_Records shown_
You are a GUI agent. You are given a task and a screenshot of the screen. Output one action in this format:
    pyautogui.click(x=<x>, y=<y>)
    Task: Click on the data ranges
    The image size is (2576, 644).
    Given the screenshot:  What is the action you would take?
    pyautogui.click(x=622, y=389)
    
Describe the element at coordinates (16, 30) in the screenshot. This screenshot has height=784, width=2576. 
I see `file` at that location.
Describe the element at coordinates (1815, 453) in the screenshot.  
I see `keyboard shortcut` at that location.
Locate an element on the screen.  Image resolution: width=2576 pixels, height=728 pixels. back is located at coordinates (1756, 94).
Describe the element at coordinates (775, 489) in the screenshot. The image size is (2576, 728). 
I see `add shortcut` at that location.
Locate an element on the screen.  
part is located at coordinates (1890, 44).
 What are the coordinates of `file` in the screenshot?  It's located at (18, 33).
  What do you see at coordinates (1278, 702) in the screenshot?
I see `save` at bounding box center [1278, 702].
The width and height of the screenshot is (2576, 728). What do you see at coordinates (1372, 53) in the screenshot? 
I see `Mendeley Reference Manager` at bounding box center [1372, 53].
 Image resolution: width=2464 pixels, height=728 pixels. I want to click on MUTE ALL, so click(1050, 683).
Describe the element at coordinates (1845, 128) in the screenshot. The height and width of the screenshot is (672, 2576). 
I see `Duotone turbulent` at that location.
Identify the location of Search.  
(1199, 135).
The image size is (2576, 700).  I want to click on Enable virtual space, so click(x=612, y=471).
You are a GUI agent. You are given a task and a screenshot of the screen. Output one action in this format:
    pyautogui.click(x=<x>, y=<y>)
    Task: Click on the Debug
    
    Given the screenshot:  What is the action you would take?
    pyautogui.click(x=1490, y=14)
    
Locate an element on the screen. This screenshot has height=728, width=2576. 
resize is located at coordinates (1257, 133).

_Problem to solve_
Can you rewrite all of the data above as a numbered list, omitting any blank lines?

_The output_
1. You are a GUI agent. You are given a task and a screenshot of the screen. Output one action in this format:
2.     pyautogui.click(x=<x>, y=<y>)
3.     Task: Click on the data ranges
4.     The image size is (2576, 644).
5.     Given the screenshot:  What is the action you would take?
6.     pyautogui.click(x=622, y=389)
7. Describe the element at coordinates (16, 30) in the screenshot. This screenshot has height=784, width=2576. 
8. I see `file` at that location.
9. Describe the element at coordinates (1815, 453) in the screenshot.  
10. I see `keyboard shortcut` at that location.
11. Locate an element on the screen.  Image resolution: width=2576 pixels, height=728 pixels. back is located at coordinates (1756, 94).
12. Describe the element at coordinates (775, 489) in the screenshot. The image size is (2576, 728). 
13. I see `add shortcut` at that location.
14. Locate an element on the screen.  
15. part is located at coordinates (1890, 44).
16.  What are the coordinates of `file` in the screenshot?  It's located at (18, 33).
17.   What do you see at coordinates (1278, 702) in the screenshot?
18. I see `save` at bounding box center [1278, 702].
19. The width and height of the screenshot is (2576, 728). What do you see at coordinates (1372, 53) in the screenshot? 
20. I see `Mendeley Reference Manager` at bounding box center [1372, 53].
21.  Image resolution: width=2464 pixels, height=728 pixels. I want to click on MUTE ALL, so click(1050, 683).
22. Describe the element at coordinates (1845, 128) in the screenshot. The height and width of the screenshot is (672, 2576). 
23. I see `Duotone turbulent` at that location.
24. Identify the location of Search.  
25. (1199, 135).
26. The image size is (2576, 700).  I want to click on Enable virtual space, so click(x=612, y=471).
27. You are a GUI agent. You are given a task and a screenshot of the screen. Output one action in this format:
28.     pyautogui.click(x=<x>, y=<y>)
29.     Task: Click on the Debug
30.     Given the screenshot:  What is the action you would take?
31.     pyautogui.click(x=1490, y=14)
32. Locate an element on the screen. This screenshot has height=728, width=2576. 
33. resize is located at coordinates (1257, 133).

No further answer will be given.